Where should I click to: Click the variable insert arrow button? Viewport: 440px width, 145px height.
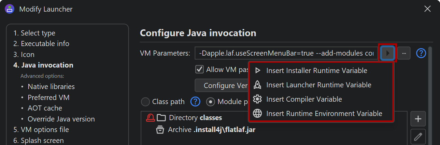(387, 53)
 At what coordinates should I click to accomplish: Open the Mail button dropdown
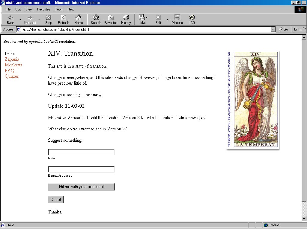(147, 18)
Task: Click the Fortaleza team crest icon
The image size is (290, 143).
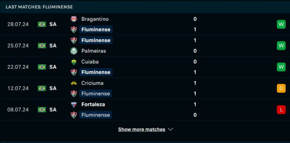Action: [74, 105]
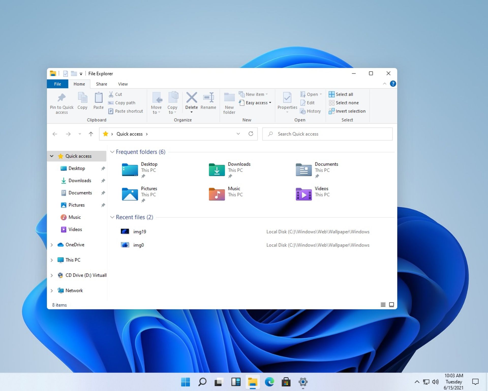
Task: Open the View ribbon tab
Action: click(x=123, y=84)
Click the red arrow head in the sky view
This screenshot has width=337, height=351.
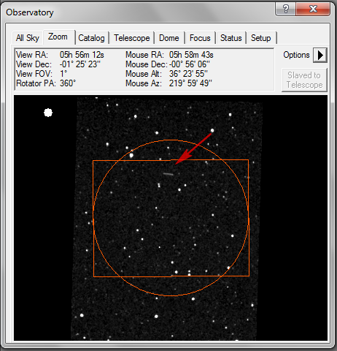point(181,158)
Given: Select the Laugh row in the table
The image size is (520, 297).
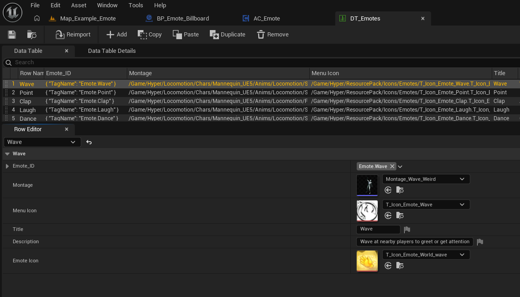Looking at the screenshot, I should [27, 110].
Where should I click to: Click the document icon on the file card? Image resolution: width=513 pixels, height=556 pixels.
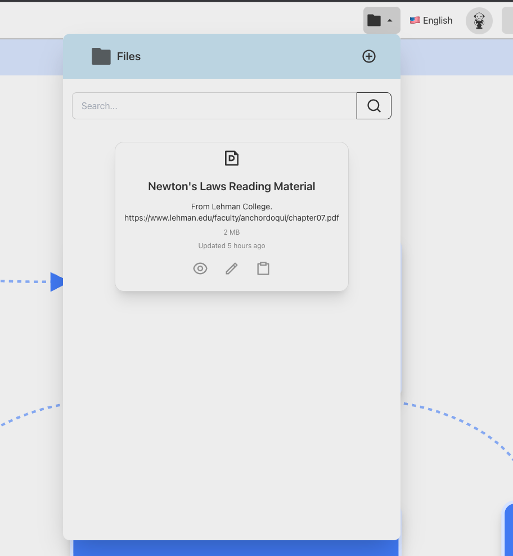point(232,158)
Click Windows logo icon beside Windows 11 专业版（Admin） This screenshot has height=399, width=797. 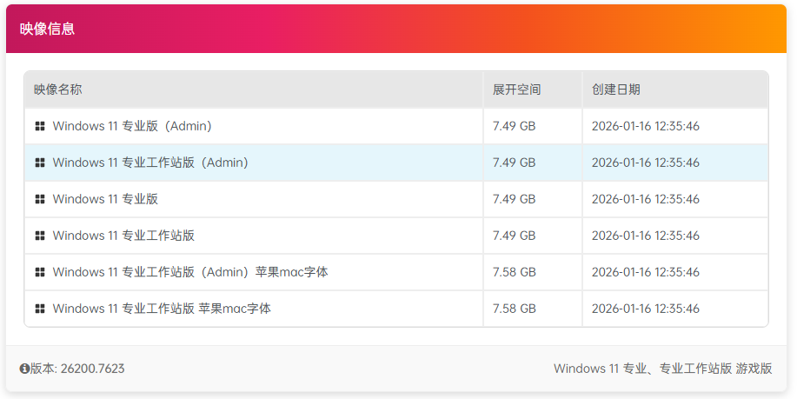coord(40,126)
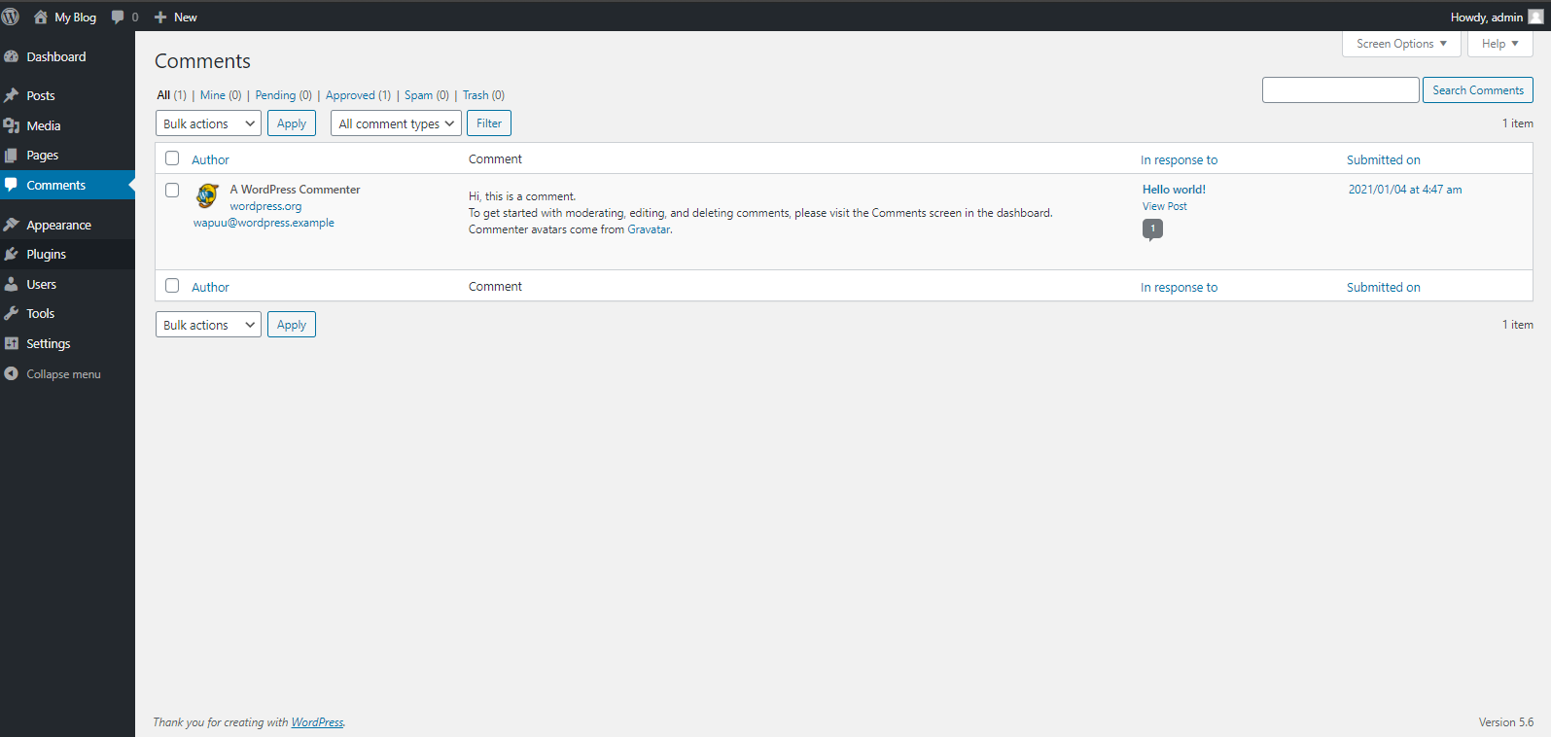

****************

> [Task prompt]
When you transcribe the entries above, begin at their first line, end with the line containing "Click the red arrow head in the sky view", and copy each line exactly without any picture.

> [Response area]
Where should I click to: Click the variable insert arrow button? Viewport: 440px width, 145px height.
(387, 53)
 At what coordinates should I click to accomplish: Open the Mail button dropdown
(147, 18)
Task: Click the Fortaleza team crest icon
The image size is (290, 143).
Action: [74, 105]
Task: Open the View ribbon tab
Action: click(x=123, y=84)
Click the red arrow head in the sky view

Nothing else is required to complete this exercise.